• SOURCE MATERIAL
◆ ◆ ◆ ◆
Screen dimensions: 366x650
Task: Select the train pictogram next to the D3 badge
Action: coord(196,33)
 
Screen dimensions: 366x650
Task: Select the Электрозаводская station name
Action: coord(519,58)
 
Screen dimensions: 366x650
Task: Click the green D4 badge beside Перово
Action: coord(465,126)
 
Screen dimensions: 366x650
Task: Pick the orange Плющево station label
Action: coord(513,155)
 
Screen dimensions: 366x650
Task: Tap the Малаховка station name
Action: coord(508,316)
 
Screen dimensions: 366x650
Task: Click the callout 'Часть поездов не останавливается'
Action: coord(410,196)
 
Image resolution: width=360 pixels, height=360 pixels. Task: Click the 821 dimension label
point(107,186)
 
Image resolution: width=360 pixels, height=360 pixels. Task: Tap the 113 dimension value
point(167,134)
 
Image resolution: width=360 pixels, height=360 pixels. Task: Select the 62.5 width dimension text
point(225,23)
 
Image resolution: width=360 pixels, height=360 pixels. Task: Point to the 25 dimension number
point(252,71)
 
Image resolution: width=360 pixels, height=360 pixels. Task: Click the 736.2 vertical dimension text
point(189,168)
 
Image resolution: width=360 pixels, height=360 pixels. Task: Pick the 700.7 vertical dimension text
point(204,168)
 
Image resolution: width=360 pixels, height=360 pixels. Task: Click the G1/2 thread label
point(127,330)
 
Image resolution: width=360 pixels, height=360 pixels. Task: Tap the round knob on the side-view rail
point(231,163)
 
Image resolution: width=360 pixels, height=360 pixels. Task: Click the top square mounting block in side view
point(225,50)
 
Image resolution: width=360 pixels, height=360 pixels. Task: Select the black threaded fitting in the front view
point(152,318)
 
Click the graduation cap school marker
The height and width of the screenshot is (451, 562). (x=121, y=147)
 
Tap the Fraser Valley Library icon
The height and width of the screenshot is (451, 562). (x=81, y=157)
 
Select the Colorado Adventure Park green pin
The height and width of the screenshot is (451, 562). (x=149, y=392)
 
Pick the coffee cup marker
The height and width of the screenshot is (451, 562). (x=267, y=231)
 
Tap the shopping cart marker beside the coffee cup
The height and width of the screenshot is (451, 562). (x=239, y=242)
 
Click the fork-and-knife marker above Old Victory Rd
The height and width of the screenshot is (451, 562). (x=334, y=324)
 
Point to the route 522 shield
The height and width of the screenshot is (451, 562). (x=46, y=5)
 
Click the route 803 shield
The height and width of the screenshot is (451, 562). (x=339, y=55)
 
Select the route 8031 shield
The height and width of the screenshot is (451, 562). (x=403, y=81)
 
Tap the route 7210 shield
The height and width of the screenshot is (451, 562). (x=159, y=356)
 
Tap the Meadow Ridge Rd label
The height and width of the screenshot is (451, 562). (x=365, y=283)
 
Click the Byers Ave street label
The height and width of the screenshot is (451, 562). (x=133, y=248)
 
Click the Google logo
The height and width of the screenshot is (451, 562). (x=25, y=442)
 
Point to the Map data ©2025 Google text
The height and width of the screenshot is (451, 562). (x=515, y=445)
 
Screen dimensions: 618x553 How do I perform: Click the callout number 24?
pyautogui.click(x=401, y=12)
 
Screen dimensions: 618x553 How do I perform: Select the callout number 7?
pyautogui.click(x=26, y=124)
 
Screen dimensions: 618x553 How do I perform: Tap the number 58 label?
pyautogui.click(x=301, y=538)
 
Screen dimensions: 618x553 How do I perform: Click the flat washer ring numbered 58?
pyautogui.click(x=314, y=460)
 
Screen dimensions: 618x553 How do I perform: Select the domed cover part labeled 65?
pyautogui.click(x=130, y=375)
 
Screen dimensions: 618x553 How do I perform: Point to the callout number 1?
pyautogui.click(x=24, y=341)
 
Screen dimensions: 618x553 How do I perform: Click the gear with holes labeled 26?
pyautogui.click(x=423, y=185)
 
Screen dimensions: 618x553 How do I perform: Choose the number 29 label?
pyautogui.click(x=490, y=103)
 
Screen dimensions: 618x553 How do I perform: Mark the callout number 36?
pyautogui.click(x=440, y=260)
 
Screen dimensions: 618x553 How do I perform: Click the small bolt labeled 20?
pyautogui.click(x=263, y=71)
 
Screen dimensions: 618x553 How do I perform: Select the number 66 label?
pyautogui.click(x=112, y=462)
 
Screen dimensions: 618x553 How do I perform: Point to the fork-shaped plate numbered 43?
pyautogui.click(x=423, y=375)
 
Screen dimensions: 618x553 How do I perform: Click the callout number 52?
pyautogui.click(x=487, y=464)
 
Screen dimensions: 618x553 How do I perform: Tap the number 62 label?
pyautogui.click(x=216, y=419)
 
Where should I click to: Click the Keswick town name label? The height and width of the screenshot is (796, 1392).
◆ ◆ ◆ ◆
• WORK TO COMPLETE
Please reproduce every one of the records above line for line, without changing anything.

• RESULT OF THE TASK
Screen dimensions: 366x650
Task: Select the train pictogram next to the D3 badge
Action: coord(196,33)
 
Screen dimensions: 366x650
Task: Select the Электрозаводская station name
Action: coord(519,58)
 
Screen dimensions: 366x650
Task: Click the green D4 badge beside Перово
Action: coord(465,126)
 
Screen dimensions: 366x650
Task: Pick the orange Плющево station label
Action: coord(513,155)
 
Screen dimensions: 366x650
Task: Tap the Малаховка station name
Action: coord(508,316)
 
Screen dimensions: 366x650
Task: Click the callout 'Часть поездов не останавливается'
Action: coord(410,196)
 
Image resolution: width=360 pixels, height=360 pixels. Task: Click the 821 dimension label
point(107,186)
 
Image resolution: width=360 pixels, height=360 pixels. Task: Tap the 113 dimension value
point(167,134)
 
Image resolution: width=360 pixels, height=360 pixels. Task: Select the 62.5 width dimension text
point(225,23)
 
Image resolution: width=360 pixels, height=360 pixels. Task: Point to the 25 dimension number
point(252,71)
 
Image resolution: width=360 pixels, height=360 pixels. Task: Click the 736.2 vertical dimension text
point(189,168)
 
Image resolution: width=360 pixels, height=360 pixels. Task: Pick the 700.7 vertical dimension text
point(204,168)
 
Image resolution: width=360 pixels, height=360 pixels. Task: Click the G1/2 thread label
point(127,330)
 
Image resolution: width=360 pixels, height=360 pixels. Task: Tap the round knob on the side-view rail
point(231,163)
 
Image resolution: width=360 pixels, height=360 pixels. Task: Click the top square mounting block in side view
point(225,50)
 
Image resolution: width=360 pixels, height=360 pixels. Task: Select the black threaded fitting in the front view
point(152,318)
 
Click the graduation cap school marker
The height and width of the screenshot is (451, 562). (x=121, y=147)
 
Tap the Fraser Valley Library icon
The height and width of the screenshot is (451, 562). (x=81, y=157)
 
Select the Colorado Adventure Park green pin
The height and width of the screenshot is (451, 562). (x=149, y=392)
 
Pick the coffee cup marker
The height and width of the screenshot is (451, 562). (x=267, y=231)
 
Tap the shopping cart marker beside the coffee cup
The height and width of the screenshot is (451, 562). (x=239, y=242)
 
Click the fork-and-knife marker above Old Victory Rd
The height and width of the screenshot is (451, 562). (x=334, y=324)
 
Point to the route 522 shield
The height and width of the screenshot is (451, 562). (x=46, y=5)
 
Click the route 803 shield
The height and width of the screenshot is (451, 562). (x=339, y=55)
 
Select the route 8031 shield
The height and width of the screenshot is (451, 562). (x=403, y=81)
 
Tap the route 7210 shield
The height and width of the screenshot is (451, 562). (x=159, y=356)
 
Tap the Meadow Ridge Rd label
The height and width of the screenshot is (451, 562). (x=365, y=283)
 
Click the Byers Ave street label
The height and width of the screenshot is (451, 562). (x=133, y=248)
 
Click the Google logo
The height and width of the screenshot is (451, 562). (x=25, y=442)
 
Point to the Map data ©2025 Google text
The height and width of the screenshot is (451, 562). (x=515, y=445)
 
Screen dimensions: 618x553 How do I perform: Click the callout number 24?
pyautogui.click(x=401, y=12)
 
Screen dimensions: 618x553 How do I perform: Select the callout number 7?
pyautogui.click(x=26, y=124)
 
Screen dimensions: 618x553 How do I perform: Tap the number 58 label?
pyautogui.click(x=301, y=538)
 
Screen dimensions: 618x553 How do I perform: Click the flat washer ring numbered 58?
pyautogui.click(x=314, y=460)
 
Screen dimensions: 618x553 How do I perform: Select the domed cover part labeled 65?
pyautogui.click(x=130, y=375)
 
Screen dimensions: 618x553 How do I perform: Point to the callout number 1?
pyautogui.click(x=24, y=341)
 
Screen dimensions: 618x553 How do I perform: Click the gear with holes labeled 26?
pyautogui.click(x=423, y=185)
 
Screen dimensions: 618x553 How do I perform: Choose the number 29 label?
pyautogui.click(x=490, y=103)
 
Screen dimensions: 618x553 How do I perform: Mark the callout number 36?
pyautogui.click(x=440, y=260)
 
Screen dimensions: 618x553 How do I perform: Click the small bolt labeled 20?
pyautogui.click(x=263, y=71)
 
Screen dimensions: 618x553 How do I perform: Select the number 66 label?
pyautogui.click(x=112, y=462)
 
Screen dimensions: 618x553 How do I perform: Point to the fork-shaped plate numbered 43?
pyautogui.click(x=423, y=375)
 
Screen dimensions: 618x553 How do I perform: Click the callout number 52?
pyautogui.click(x=487, y=464)
 
Screen dimensions: 618x553 How do I perform: Tap the number 62 label?
pyautogui.click(x=216, y=419)
 
Where should I click to: Click the Keswick town name label? The height and width of the screenshot is (796, 1392).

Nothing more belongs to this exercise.